Cierto, de conserje. Al principio en unos horarios desquiciados, pero con un
salario más que digno, al menos en aquella época de penurias, y el lujo de vacaciones
anuales pagadas. Permisos las llaman en la parla local. Algo impensable para
quien no se despegaba, ni a sol ni a sombra, del yunque y el garlopín.

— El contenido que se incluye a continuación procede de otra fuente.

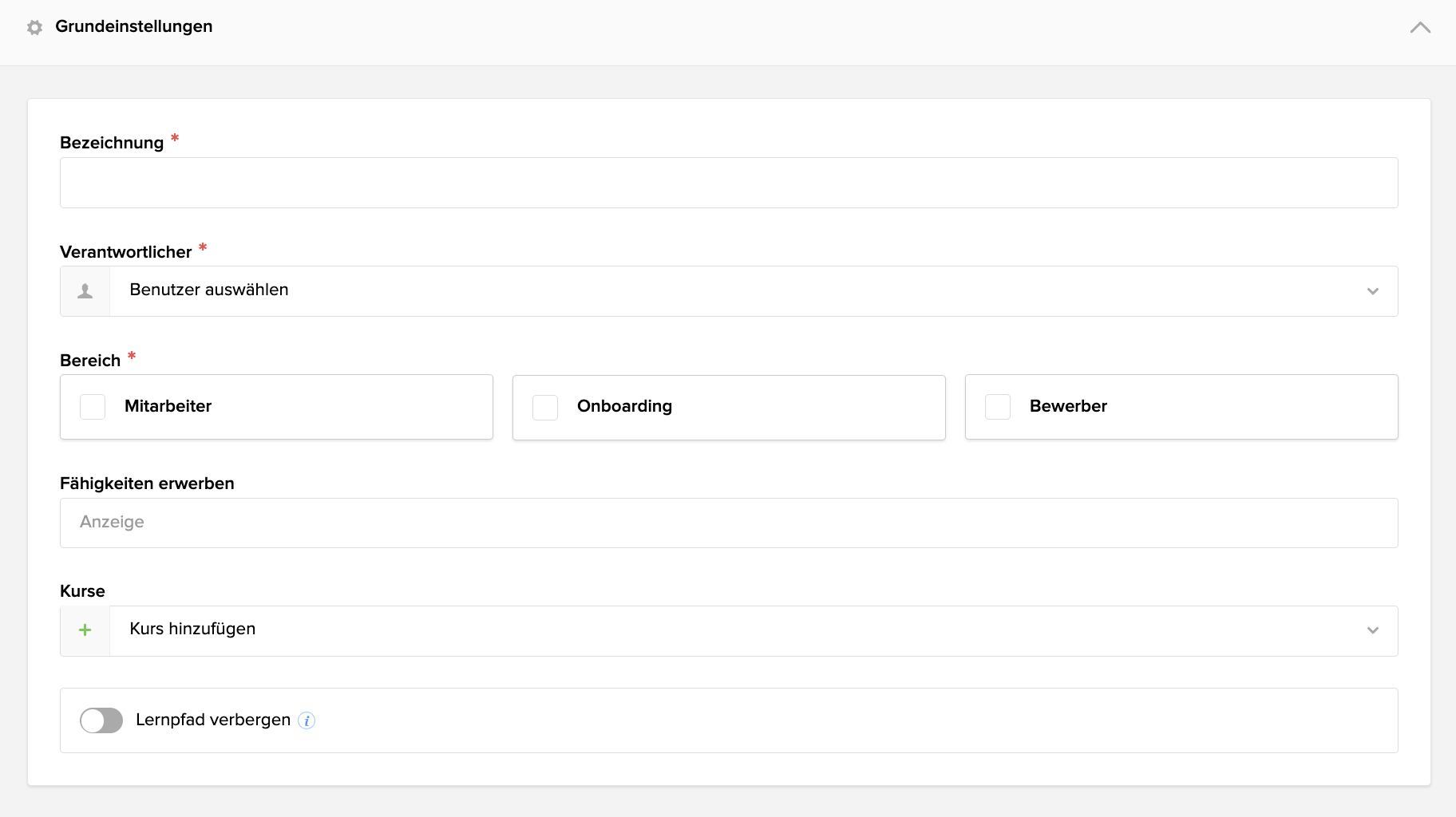Click the Fähigkeiten erwerben Anzeige field
1456x817 pixels.
(x=728, y=523)
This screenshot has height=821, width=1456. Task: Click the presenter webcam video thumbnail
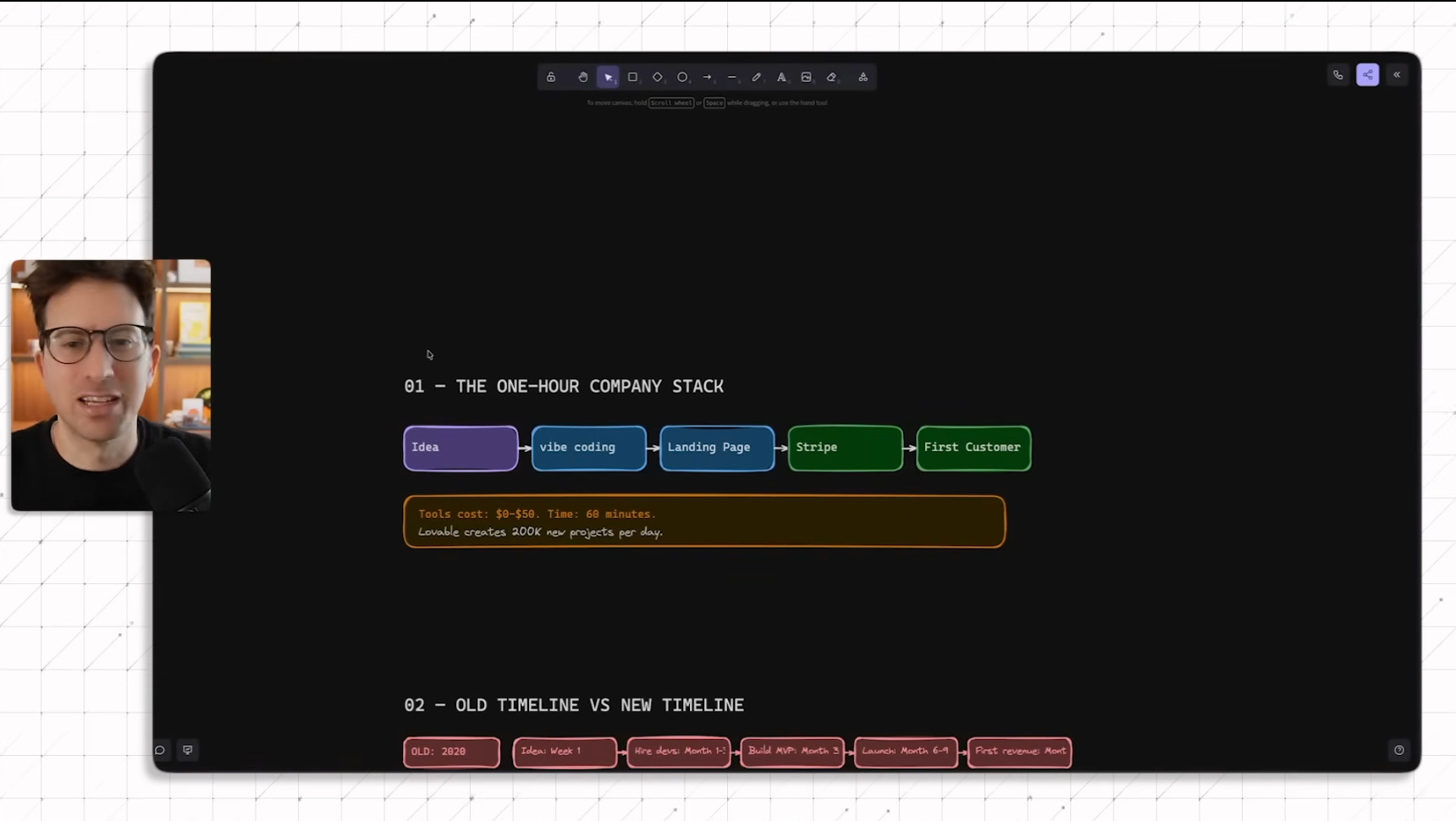[110, 385]
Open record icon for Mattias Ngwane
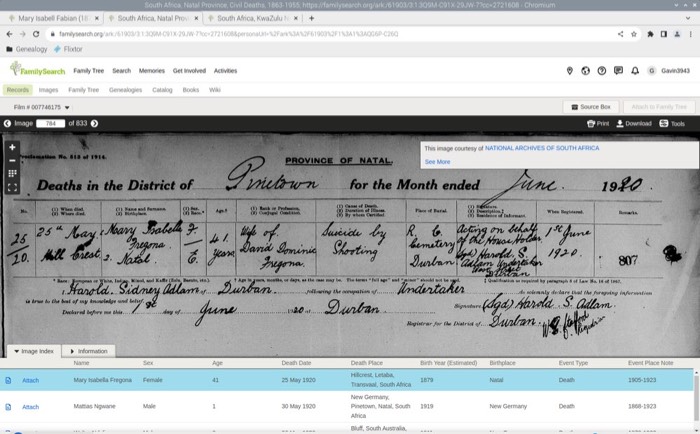The width and height of the screenshot is (700, 434). pos(8,407)
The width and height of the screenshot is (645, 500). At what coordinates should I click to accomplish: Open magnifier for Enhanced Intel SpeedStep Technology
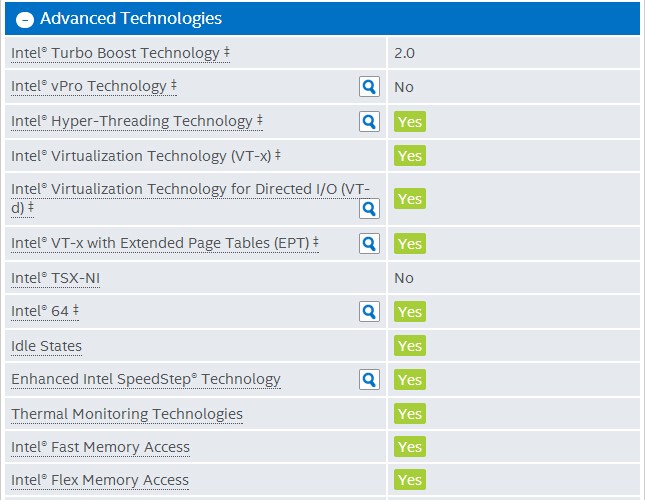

Vacaciones que aprovechaba para volver a la aldea donde su habilidad con la
forja la trasladó a la paleta. En media docena de veranos rehízo la fragua que
estaba desmoronándose y la convirtió en una especie de museo donde cada una de
las herramientas que su padre había usado ocupa su sitio exacto en el exiguo
espacio.
Meren
ya está retirado y pasa los inviernos en Barcelona a donde poco a poco fue
llamando, en la aldea dicen “colocando”, al resto de la familia. Su hermana es
bibliotecaria en la misma universidad y su sobrina ha terminado recientemente,
con brillantez, la carrera de Geografía. Es muy posible que, dentro de unos
años, cuando acabe el doctorado, termine impartiendo clase en las mismas aulas
de las que su tío fue guardián, después de ser herrero.
Emerenciano,
lo de Meren es el diminutivo con el que se le conoce en la aldea desde pequeño,
tiene dos pasiones. El cariño por la ciudad que le acogió y que desde el 8 de
diciembre hasta el 19 de marzo recorre incansablemente. Todas las mañanas tres
horas de caminata para aligerar los dolores del reuma. “Me conozco Barcelona
bastante mejor que los barbechos del páramo”. Y la fragua donde aprendió a
golpear el hierro candente junto a su padre. “El fuelle funciona exactamente igual
que cuando lo usaba mi difunto padre, que en paz descanse”. Termina con una
frase lapidaria: “No entiendo ni jota de política. Mi patria es aquella donde
me han dado trabajo para vivir, pero también ésta, donde mis abuelos le
enseñaron el oficio de herrero a mi padre y éste a mí”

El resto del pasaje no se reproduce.